■ Your goal ■
Your answer should be the exact lines of the data below from the one containing "Open the chart icon for 日本央行利率决定" through the one containing "Viewport: 921px width, 787px height."; please include nothing else.

■ Dataset entries ■
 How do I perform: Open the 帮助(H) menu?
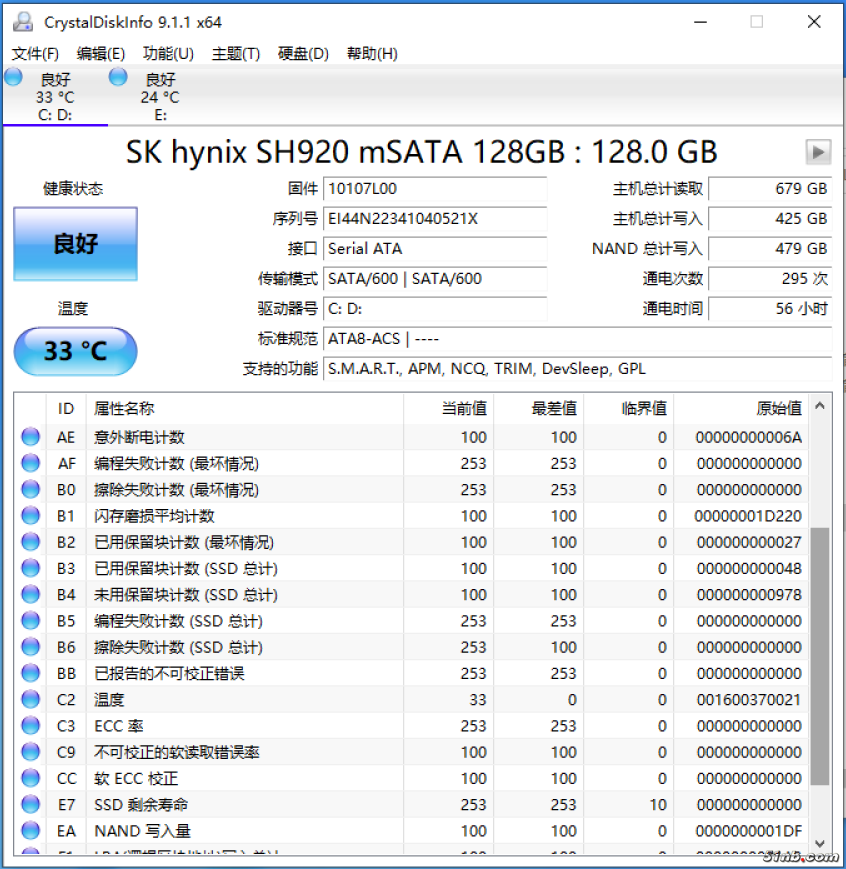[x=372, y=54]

...

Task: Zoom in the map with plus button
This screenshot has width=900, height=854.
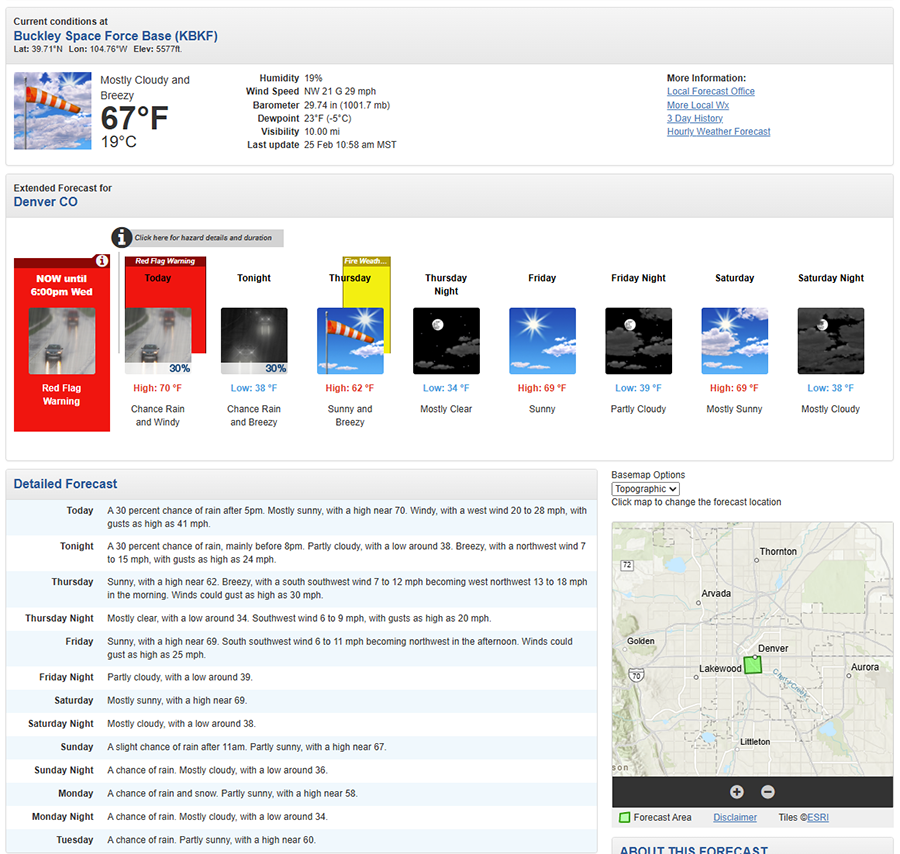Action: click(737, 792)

---

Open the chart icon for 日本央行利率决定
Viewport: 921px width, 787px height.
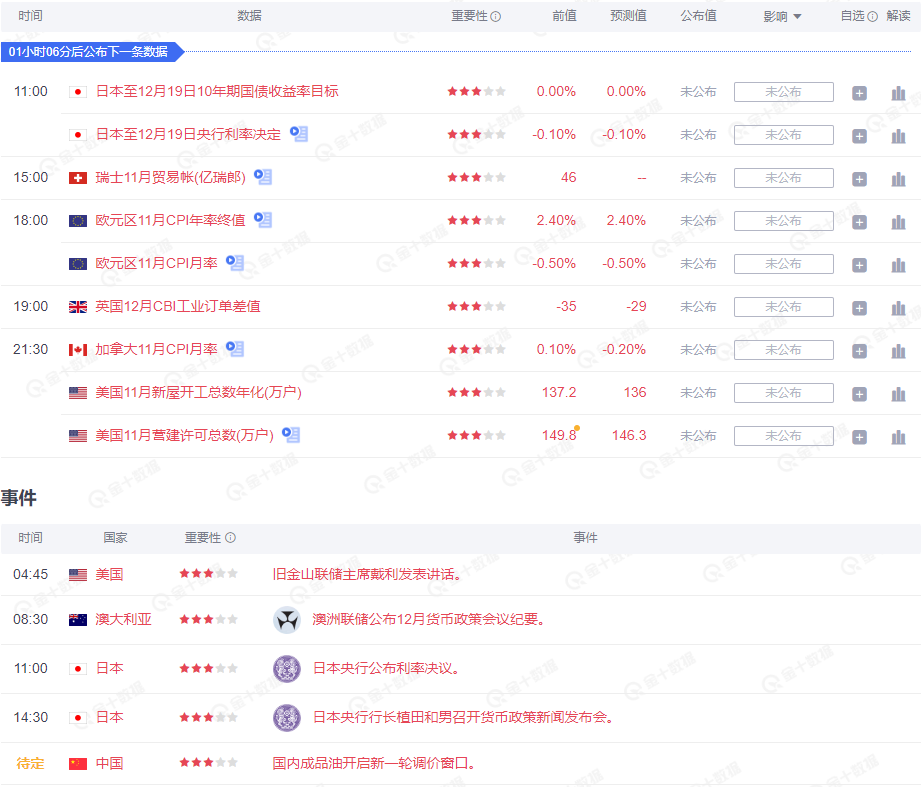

■ Result for this task ■
Open the chart icon for 日本央行利率决定
Viewport: 921px width, 787px height.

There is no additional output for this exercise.